>>>>>

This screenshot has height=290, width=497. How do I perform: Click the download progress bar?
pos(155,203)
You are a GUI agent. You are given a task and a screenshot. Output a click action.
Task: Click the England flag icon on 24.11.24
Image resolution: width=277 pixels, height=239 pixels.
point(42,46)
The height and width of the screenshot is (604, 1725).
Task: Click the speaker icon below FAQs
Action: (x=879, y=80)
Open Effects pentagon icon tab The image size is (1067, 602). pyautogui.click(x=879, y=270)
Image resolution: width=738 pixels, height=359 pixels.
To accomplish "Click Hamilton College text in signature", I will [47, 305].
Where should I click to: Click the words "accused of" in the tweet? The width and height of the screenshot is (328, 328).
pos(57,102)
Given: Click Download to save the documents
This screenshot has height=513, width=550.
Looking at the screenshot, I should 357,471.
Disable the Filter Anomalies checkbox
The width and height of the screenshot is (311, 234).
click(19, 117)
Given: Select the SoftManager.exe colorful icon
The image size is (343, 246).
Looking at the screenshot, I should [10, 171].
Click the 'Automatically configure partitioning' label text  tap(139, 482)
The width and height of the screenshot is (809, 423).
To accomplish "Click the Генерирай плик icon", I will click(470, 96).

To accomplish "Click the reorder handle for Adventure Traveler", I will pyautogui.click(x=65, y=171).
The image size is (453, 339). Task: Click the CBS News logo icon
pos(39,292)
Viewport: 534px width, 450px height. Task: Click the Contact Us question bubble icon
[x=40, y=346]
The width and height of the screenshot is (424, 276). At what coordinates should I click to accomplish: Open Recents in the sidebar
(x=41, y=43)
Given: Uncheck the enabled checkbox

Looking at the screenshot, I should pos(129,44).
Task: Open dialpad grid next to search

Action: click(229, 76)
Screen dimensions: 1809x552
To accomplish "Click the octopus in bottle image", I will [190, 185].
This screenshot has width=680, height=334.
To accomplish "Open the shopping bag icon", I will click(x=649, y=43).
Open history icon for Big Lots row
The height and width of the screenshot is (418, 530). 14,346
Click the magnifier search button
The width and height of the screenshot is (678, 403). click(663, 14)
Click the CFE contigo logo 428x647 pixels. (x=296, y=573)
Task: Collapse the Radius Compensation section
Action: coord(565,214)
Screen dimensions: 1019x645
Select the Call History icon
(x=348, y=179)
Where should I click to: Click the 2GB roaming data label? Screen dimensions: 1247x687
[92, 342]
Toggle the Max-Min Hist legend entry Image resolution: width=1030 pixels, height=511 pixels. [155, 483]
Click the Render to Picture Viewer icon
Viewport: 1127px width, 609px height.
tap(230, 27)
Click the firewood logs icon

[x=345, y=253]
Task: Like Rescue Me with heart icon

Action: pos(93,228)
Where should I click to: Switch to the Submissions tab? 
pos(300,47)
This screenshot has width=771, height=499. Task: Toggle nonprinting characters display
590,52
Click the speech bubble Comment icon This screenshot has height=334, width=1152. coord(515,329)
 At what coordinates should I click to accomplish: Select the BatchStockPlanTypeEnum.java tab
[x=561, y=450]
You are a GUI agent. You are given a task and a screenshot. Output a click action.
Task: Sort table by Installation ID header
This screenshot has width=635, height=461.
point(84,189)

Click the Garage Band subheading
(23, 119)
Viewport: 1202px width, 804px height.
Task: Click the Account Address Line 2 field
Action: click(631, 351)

<<<<<

— Brief —
Repeat all the material exactly as it stands.

— Your solution —
This screenshot has height=290, width=497. How do I perform: Click the download progress bar?
pos(155,203)
You are a GUI agent. You are given a task and a screenshot. Output a click action.
Task: Click the England flag icon on 24.11.24
Image resolution: width=277 pixels, height=239 pixels.
point(42,46)
The height and width of the screenshot is (604, 1725).
Task: Click the speaker icon below FAQs
Action: (x=879, y=80)
Open Effects pentagon icon tab The image size is (1067, 602). pyautogui.click(x=879, y=270)
Image resolution: width=738 pixels, height=359 pixels.
To accomplish "Click Hamilton College text in signature", I will [47, 305].
Where should I click to: Click the words "accused of" in the tweet? The width and height of the screenshot is (328, 328).
pos(57,102)
Given: Click Download to save the documents
This screenshot has height=513, width=550.
Looking at the screenshot, I should 357,471.
Disable the Filter Anomalies checkbox
The width and height of the screenshot is (311, 234).
click(19, 117)
Given: Select the SoftManager.exe colorful icon
The image size is (343, 246).
Looking at the screenshot, I should [10, 171].
Click the 'Automatically configure partitioning' label text  tap(139, 482)
The width and height of the screenshot is (809, 423).
To accomplish "Click the Генерирай плик icon", I will click(470, 96).

To accomplish "Click the reorder handle for Adventure Traveler", I will pyautogui.click(x=65, y=171).
The image size is (453, 339). Task: Click the CBS News logo icon
pos(39,292)
Viewport: 534px width, 450px height. Task: Click the Contact Us question bubble icon
[x=40, y=346]
The width and height of the screenshot is (424, 276). At what coordinates should I click to accomplish: Open Recents in the sidebar
(x=41, y=43)
Given: Uncheck the enabled checkbox

Looking at the screenshot, I should pos(129,44).
Task: Open dialpad grid next to search

Action: click(229, 76)
Screen dimensions: 1809x552
To accomplish "Click the octopus in bottle image", I will [190, 185].
This screenshot has width=680, height=334.
To accomplish "Open the shopping bag icon", I will click(x=649, y=43).
Open history icon for Big Lots row
The height and width of the screenshot is (418, 530). 14,346
Click the magnifier search button
The width and height of the screenshot is (678, 403). click(663, 14)
Click the CFE contigo logo 428x647 pixels. (x=296, y=573)
Task: Collapse the Radius Compensation section
Action: coord(565,214)
Screen dimensions: 1019x645
Select the Call History icon
(x=348, y=179)
Where should I click to: Click the 2GB roaming data label? Screen dimensions: 1247x687
[92, 342]
Toggle the Max-Min Hist legend entry Image resolution: width=1030 pixels, height=511 pixels. [155, 483]
Click the Render to Picture Viewer icon
Viewport: 1127px width, 609px height.
tap(230, 27)
Click the firewood logs icon

[x=345, y=253]
Task: Like Rescue Me with heart icon

Action: pos(93,228)
Where should I click to: Switch to the Submissions tab? 
pos(300,47)
This screenshot has width=771, height=499. Task: Toggle nonprinting characters display
590,52
Click the speech bubble Comment icon This screenshot has height=334, width=1152. coord(515,329)
 At what coordinates should I click to accomplish: Select the BatchStockPlanTypeEnum.java tab
[x=561, y=450]
You are a GUI agent. You are given a task and a screenshot. Output a click action.
Task: Sort table by Installation ID header
This screenshot has width=635, height=461.
point(84,189)

Click the Garage Band subheading
(23, 119)
Viewport: 1202px width, 804px height.
Task: Click the Account Address Line 2 field
Action: click(631, 351)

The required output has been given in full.